Em 25 de dezembro de 2021 foi lançado ao espaço o telescópio James Webb. A previsão era de que em 24 de janeiro de 2022 ele atingiria o ponto Lagrange 2, no qual mantém uma posição estacionária em relação à Terra e ao Sol, e exatamente no dia previsto chegou ao ponto planejado. Tal grau de precisão somente é possível porque o que está envolvido na otimização de resultados com base nos modelos da física é um “jogo contra a natureza”, que aceita as decisões dos cientistas, sem qualquer reação.

No início desta semana morreu o professor Robert Lucas Jr., que em 1995 ganhou o Prêmio Nobel em economia. Um de seus inúmeros e valiosos ensinamentos é que o planejamento econômico não é um jogo contra a natureza, mas um jogo contra agentes econômicos racionais, cujas decisões dependem dos valores futuros esperados das variáveis, e que essas expectativas se alteram em resposta às ações dos planejadores. Em economia o átomo “pensa”, e suas reações têm de ser consideradas pelos formuladores da política econômica.

No regime de metas de inflação a âncora nominal que prende a inflação em torno da meta (o equivalente ao ponto Lagrange 2) é a expectativa de inflação, que reage a todas as informações relativas à formulação e à execução da política econômica. Enquanto as expectativas divergirem da meta, a política monetária terá de se manter no modo restritivo, o que temporariamente acarreta uma desaceleração da atividade econômica.

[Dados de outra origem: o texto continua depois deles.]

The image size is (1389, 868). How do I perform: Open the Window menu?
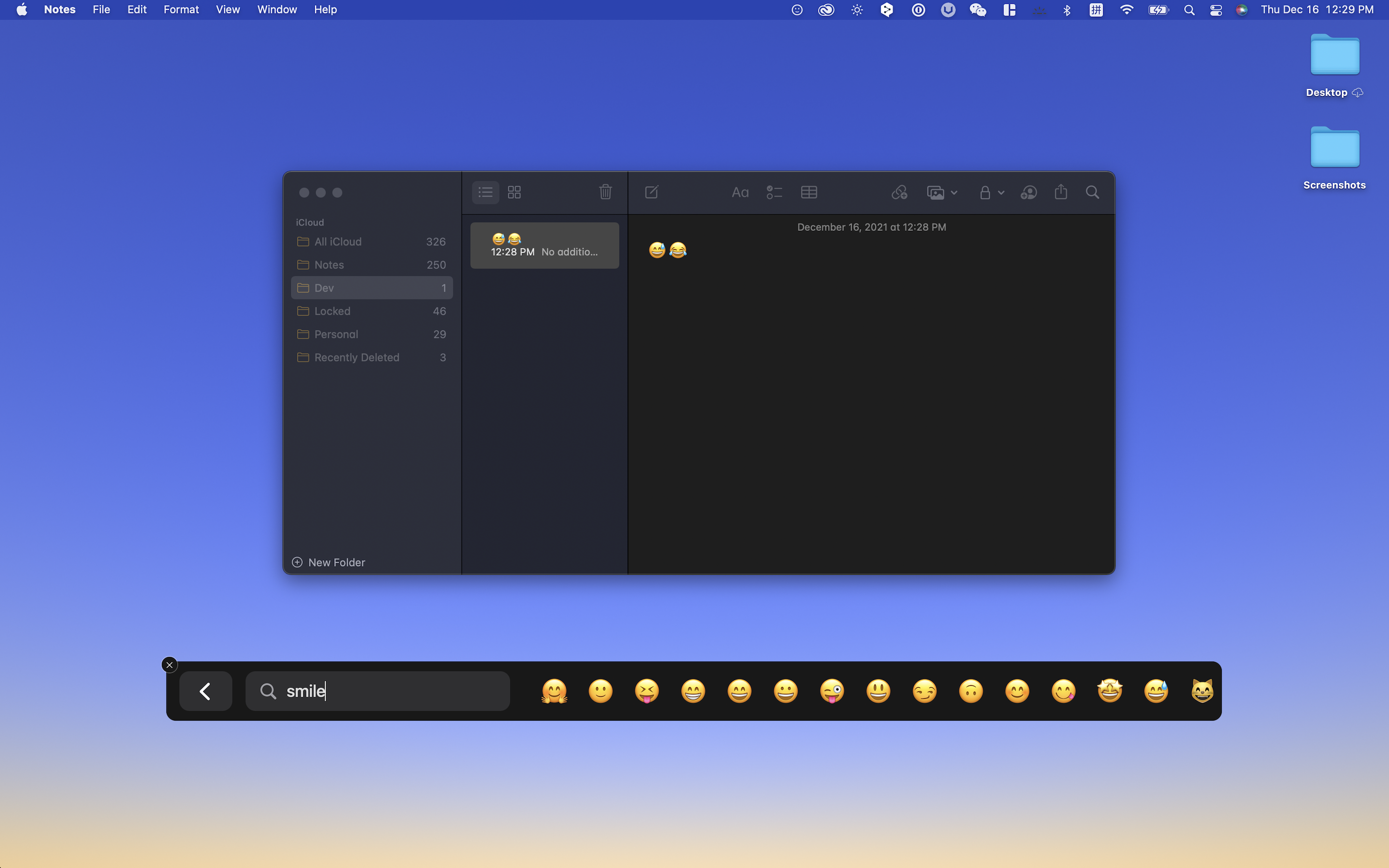pyautogui.click(x=277, y=9)
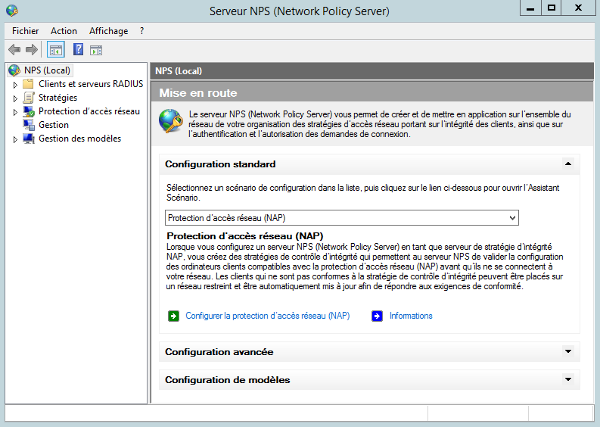This screenshot has height=427, width=600.
Task: Click the Informations link
Action: coord(410,316)
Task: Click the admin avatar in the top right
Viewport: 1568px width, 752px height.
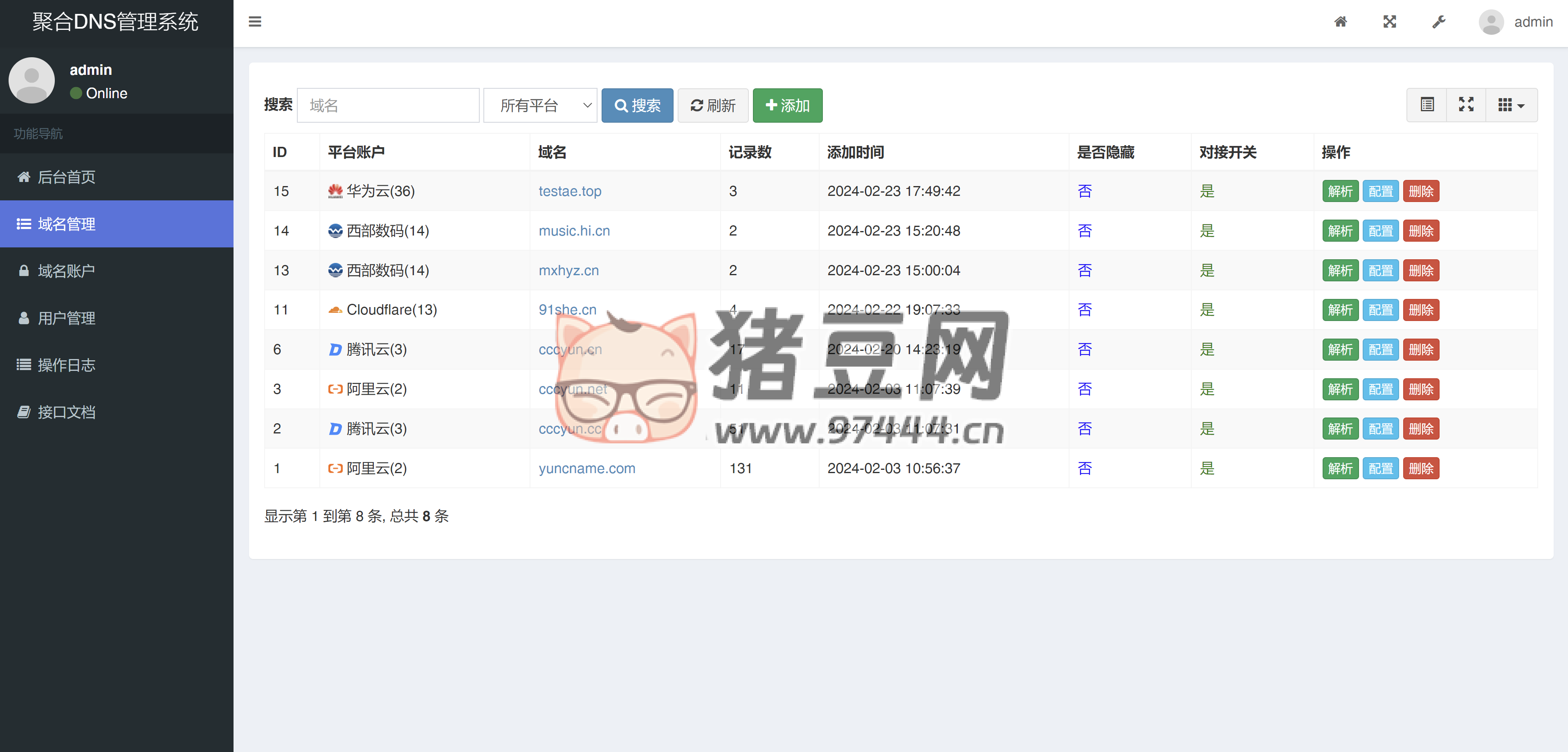Action: point(1491,22)
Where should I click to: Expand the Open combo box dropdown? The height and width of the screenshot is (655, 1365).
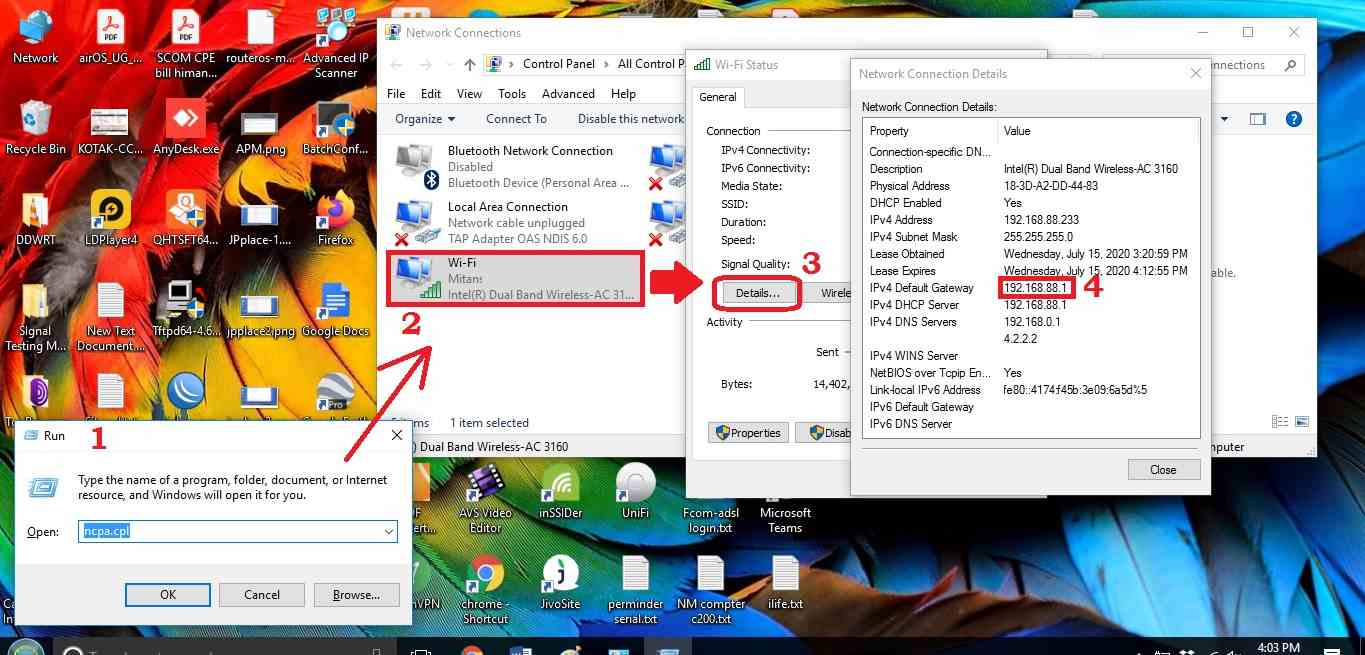(388, 532)
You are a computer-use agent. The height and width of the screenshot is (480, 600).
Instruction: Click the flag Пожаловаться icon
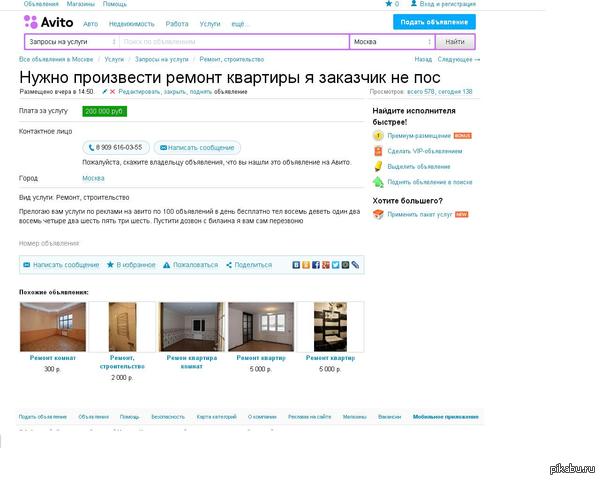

A aceleração do crescimento econômico exige o controle da inflação e reformas que elevem a produtividade e estimulem os investimentos em setores com retornos sociais mais altos. Porém, o “modelo” que embasa as ações do atual governo parte do postulado de que “a demanda cria sua própria oferta” e que o aumento dos gastos públicos acelera o crescimento e gera o aumento de receita que impede o crescimento da dívida pública, sem qualquer efeito sobre a inflação.

A equipe econômica do governo compôs um moto perpétuo que daria inveja a Paganini. Porém, ao usar os estímulos fiscais para expandir a demanda, trabalha contra o que vem sendo feito pelo Banco Central, e comunica aos agentes econômicos racionais que as expectativas de inflação continuarão divergindo da meta, o que impede a queda da taxa de juros.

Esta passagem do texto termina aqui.